→ Supplied passage
Tibshirani: OK, well, what is linear regression? Well, let’s start with the simplest case, where a simple model with just a single predictor. And this is the model here. It says that the outcome is just a linear function of the single predictor, $$X$$, with noise, with errors, the $$\epsilon$$.

$Y = \beta_0 + \beta_1X + \epsilon$

So this is just the equation of a line. We’ve added some noise at the end to allow the points to deviate from the line. The parameters that are the constants, $$\beta_0$$ and $$\beta_1$$ are called parameters or coefficients. They’re unknown. And we’re going to find the best values to make the line fit as well as possible. So you see a lot terminology. Those parameters are called the intercept and slope, respectively, because they’re the intercept and slope of the line. And again, we’re going to find the best-fitting values to find the line that best fits the data. And we’ll talk about that in the next slide. But suppose we have for the moment some good values for the slope and intercept. Then we can predict the future values simply by plugging them into the equation. So if we have a value of $$x$$, we want it for what you want to predict. The $$x$$ might be, for example, the advertising you budget for TV. And we have our coefficients that we’ve estimated. We simply plugged them into the equation, and our prediction for future sales at that value of $$x$$ is given by this equation.

$\hat{y} = \hat{\beta}_0 + \hat{\beta}_1x$

And you’ll see throughout the course, as is standard in statistics, we put a hat, this little symbol, over top of a parameter to indicate the estimated value which we’ve estimated from data. So that’s a sort of funny way. That’s become a standard convention.

##### Slide 5:

Tibshirani: So how do we find the best values of the parameters? Well, let’s suppose we have the prediction for a given value of the parameters at each value in the data set.

$\hat{y}_i = \hat{\beta}_0 + \hat{\beta}_1x_i$

Then the residual, what’s called the residual, is the discrepancy between the actual outcome and the predicted outcome.

$e_i = y_i - \hat{y}_i$

So we define the residual sum of squares as the total square discrepancy between the actual outcome and the fit. The equivalent, if you write that out in detail, it looks like this, right?

$RSS = e\begin{smallmatrix} 2\\ 1 \end{smallmatrix} + e\begin{smallmatrix} 2\\ 2 \end{smallmatrix} + \dots + e\begin{smallmatrix} 2\\ n \end{smallmatrix}$

This is the error, the residual for the first observation, square, second, et cetera. So it makes sense to say, well, I want to choose the values of these parameters, the intercept and slope, to make that as small as possible. In other words, I want the line to fit the points as closely as possible. Let’s see.

##### Slide 6:

Tibshirani: This next slide– I’ll come back to the equation in the previous slide, but this next slide shows in pictures. Figure 3.3Residuals of the linear model

So here are the points. Each of these residuals is the distance of each point from the line. And I square up these distances. I don’t care if I’m below or above. I’m not going to give any preference. But I want the total score squared distance of all points to the line to be as small as possible. Because I want the line to be as close as possible to the points. This is called the least squares line. There’s a unique line that fits the best in this sense.

##### Back to Slide 5:

Tibshirani: And the equations for the slope-intercept are given here. Here’s the slope and the intercept.

→ Data extract
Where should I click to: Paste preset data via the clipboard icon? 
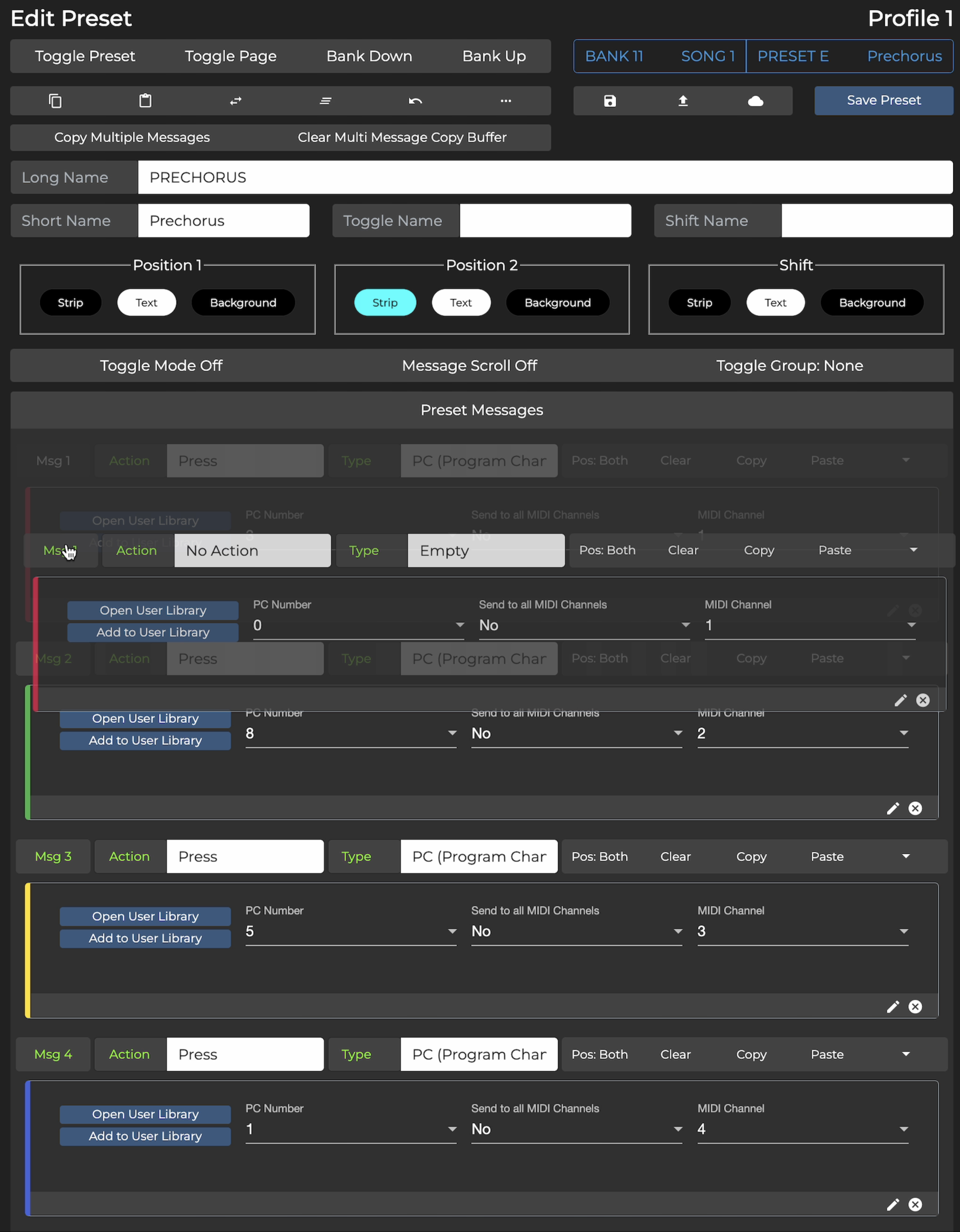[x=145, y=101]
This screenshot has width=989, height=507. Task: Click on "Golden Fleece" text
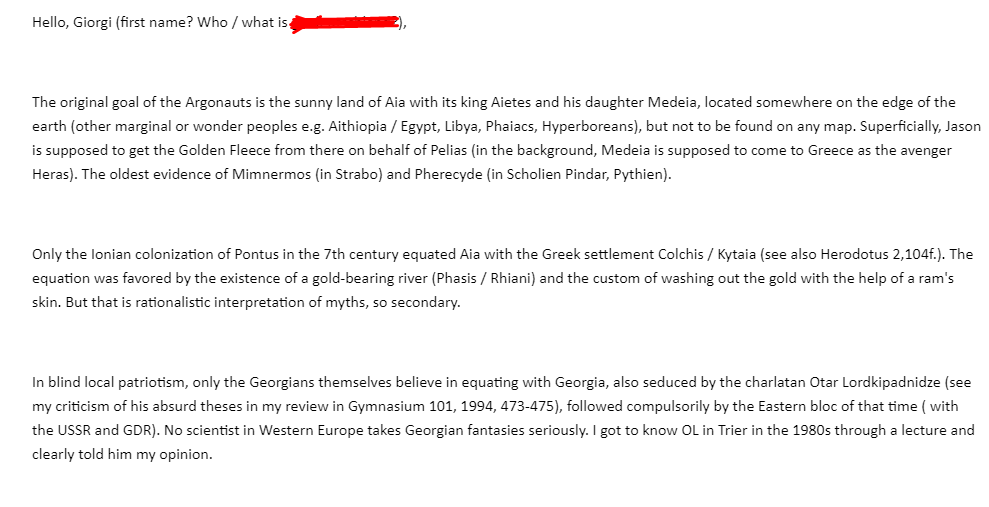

→ Work to complete
a) According to the linear regression transcript, what is the residual?
b) Write out the linear regression transcript from "Tibshirani: So how" to "like this, right?", replacing "discrepancy" with "difference".
c) Extend the linear regression transcript past its final sentence.

→ Task-by-task outputs
a) The residual is the discrepancy between the actual outcome and the predicted outcome.

b)
Tibshirani: So how do we find the best values of the parameters? Well, let’s suppose we have the prediction for a given value of the parameters at each value in the data set.

$\hat{y}_i = \hat{\beta}_0 + \hat{\beta}_1x_i$

Then the residual, what’s called the residual, is the difference between the actual outcome and the predicted outcome.

$e_i = y_i - \hat{y}_i$

So we define the residual sum of squares as the total square difference between the actual outcome and the fit. The equivalent, if you write that out in detail, it looks like this, right?

c)
$\hat{\beta}_1 = \frac{\sum_{i=1}^{n}(x_i - \bar{x})(y_i - \bar{y})}{\sum_{i=1}^{n}(x_i - \bar{x})^2}\text{, }\hat{\beta}_0 = \bar{y} - \hat{\beta}_1\bar{x}\\ \textit{ where }\bar{y} \equiv \frac{1}{n}\sum_{i=1}^{n}y_i\textit{ and }\bar{x} \equiv \frac{1}{n}\sum_{i=1}^{n}x_i\textit{are the sample means.}$

So just basically a formula involving the observations for the slope-intercept, and these are the least squares estimates. These are the ones that minimize the sum of squares.

##### Slide 7:

Tibshirani: Of course, a computer program like R or pretty much any other statistical program will compute that for you. You don’t need to do it by hand. OK, so we have our data for a single predictor. We’ve obtained the least squares estimates. Well, one question we want to know is how precise are those estimates. In particular, we want to know what? We want to know, for example, is the slope 0? If the slope is 0, that means there’s no relationship between $$y$$ and $$x$$. Suppose we obtained a slope of 0.5. Is that bigger than 0 or not? Well, we need a measure of precision. How close is that actually to 0? Maybe if we got a new dataset from the same population, we get a slope of minus 0.1. Then the 0.5 is not as impressive as it sounds. So we need what’s called the standard error for the slope and intercept. Well, here are the formulas for the standard errors of the slope and intercept.

$\textit{Standard error of slope, }\text{SE}(\hat{\beta}_1)^2 = \frac{\sigma^2}{\sum_{i=1}^{n}(x_i - \bar{x})^2}\\ \textit{Standard error of intercept, }\text{SE}(\hat{\beta}_0)^2 = \sigma^2[\frac{1}{n} + \frac{\bar{x}^2}{\sum_{i=1}^{n}(x_i - \bar{x})^2}]\\ \textit{where }\sigma^2 =\text{ Var}(\epsilon)$

Here’s the one we really care about. This is the square standard error of the slope. Its sigma squared, where sigma squared is the noise, the variance of the errors around the line. And this is interesting. It says this is the spread of the $$x$$’s around their mean. This actually makes sense. It says the standard error of the slope is bigger if my noise variance is bigger. That makes sense. The more noise around the line, the less precise the slope. This says the more spread out the $$x$$’s, the more precise the slope is. And that actually makes sense. I’ll go back to the sixth slide.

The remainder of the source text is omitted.